LLM Observability — the starter kit

0 / 5 · 0% complete

Normal software fails loud. It throws exceptions, returns 500s, drops connections. You find out fast. LLMs fail quiet. They return confident, well-formatted nonsense, and your users believe it. By the time you notice, you have a support ticket storm, a social media post, and a VP who wants to know what happened.
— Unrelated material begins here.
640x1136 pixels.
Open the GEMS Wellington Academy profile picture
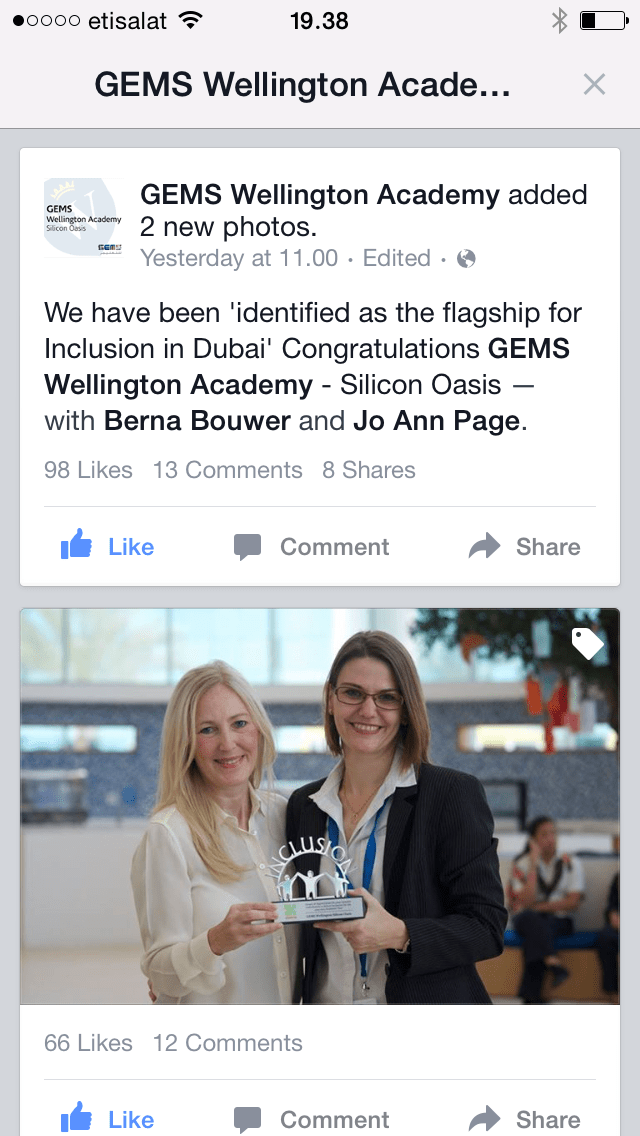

Observability for LLM apps isn't optional. It's the difference between shipping and sleeping. Here's the starter kit.

What you'll need

Python 3.10+Same as the other tutorials.
An LLM SDKOpenAI or Anthropic; we use OpenAI.
Something to collect tracesJaeger, Grafana Tempo, Honeycomb, Datadog — any OTLP endpoint.
75 minutesYou can skim and still ship.

What you actually need to log

Everyone says "log everything." Nobody reads "everything." The minimum useful log per LLM call contains five things:

Input — the prompt, the system message, the user's question.
Output — what the model returned, verbatim.
Metadata — model, temperature, user ID, conversation ID, timestamp.
Performance — latency, tokens in/out, cost.
Outcome — did the user thumbs-up? Did they retry? Did they rage-quit?
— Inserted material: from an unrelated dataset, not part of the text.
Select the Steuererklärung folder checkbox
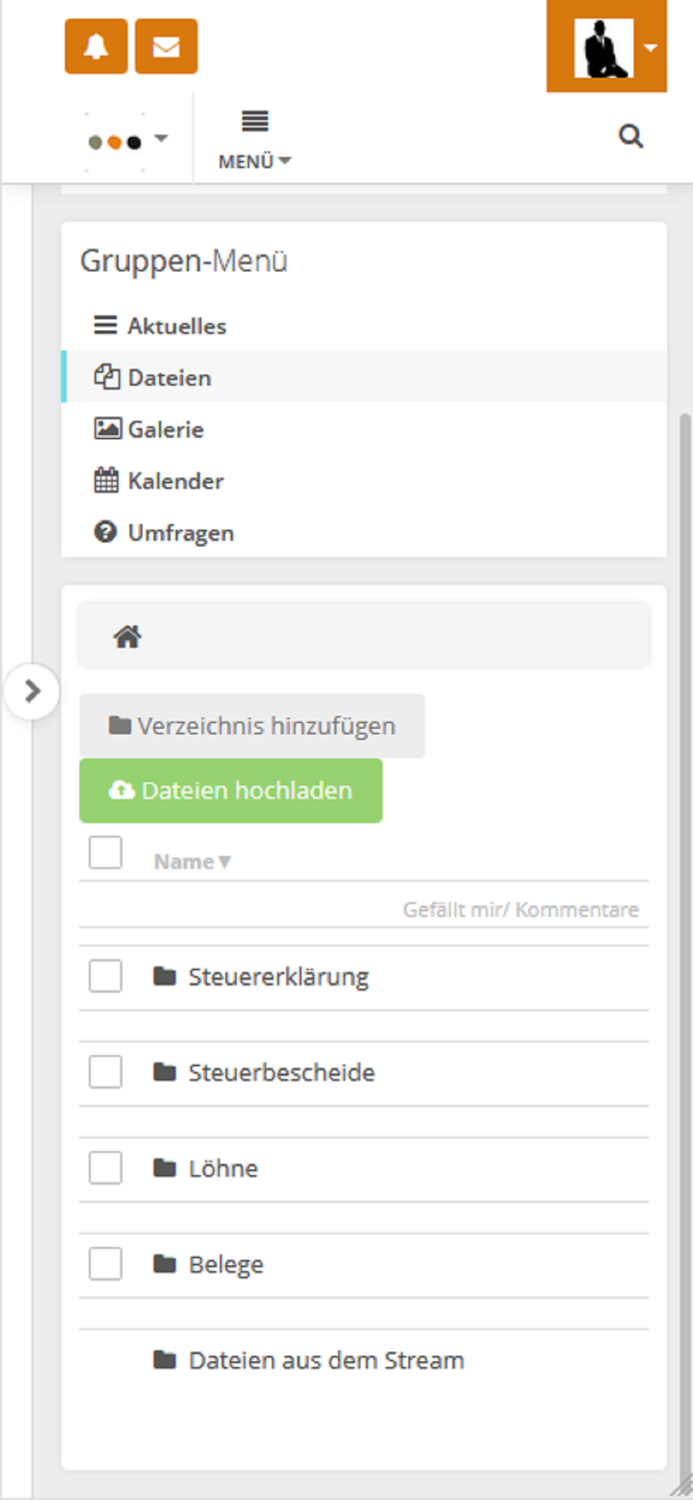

Five fields. If you have those five, you can answer almost any question about your system's behaviour. If you don't, you're guessing.

Structured logging

Done

Start with structured JSON logs. No print() statements. Every log line is a JSON object with the same shape, so your log aggregator can index every field.

python

import json
import logging
import sys
import time
import uuid

class JSONFormatter(logging.Formatter):
    def format(self, record):
        payload = {
            "ts": time.time(),
            "level": record.levelname,
            "msg": record.getMessage(),
        }
        if hasattr(record, "extra"):
            payload.update(record.extra)
        return json.dumps(payload)

logger = logging.getLogger("llm")
handler = logging.StreamHandler(sys.stdout)
handler.setFormatter(JSONFormatter())
logger.addHandler(handler)
logger.setLevel(logging.INFO)

def log_llm_call(event, **fields):
    record = logger.makeRecord(
        "llm", logging.INFO, __file__, 0, event, None, None,
    )
    record.extra = fields
    logger.handle(record)

Now wrap your LLM calls:

python

from openai import OpenAI
client = OpenAI()

def ask(user_id, conversation_id, question):
    call_id = str(uuid.uuid4())
    t0 = time.time()

    log_llm_call("llm.request",
        call_id=call_id, user_id=user_id,
        conversation_id=conversation_id, question=question)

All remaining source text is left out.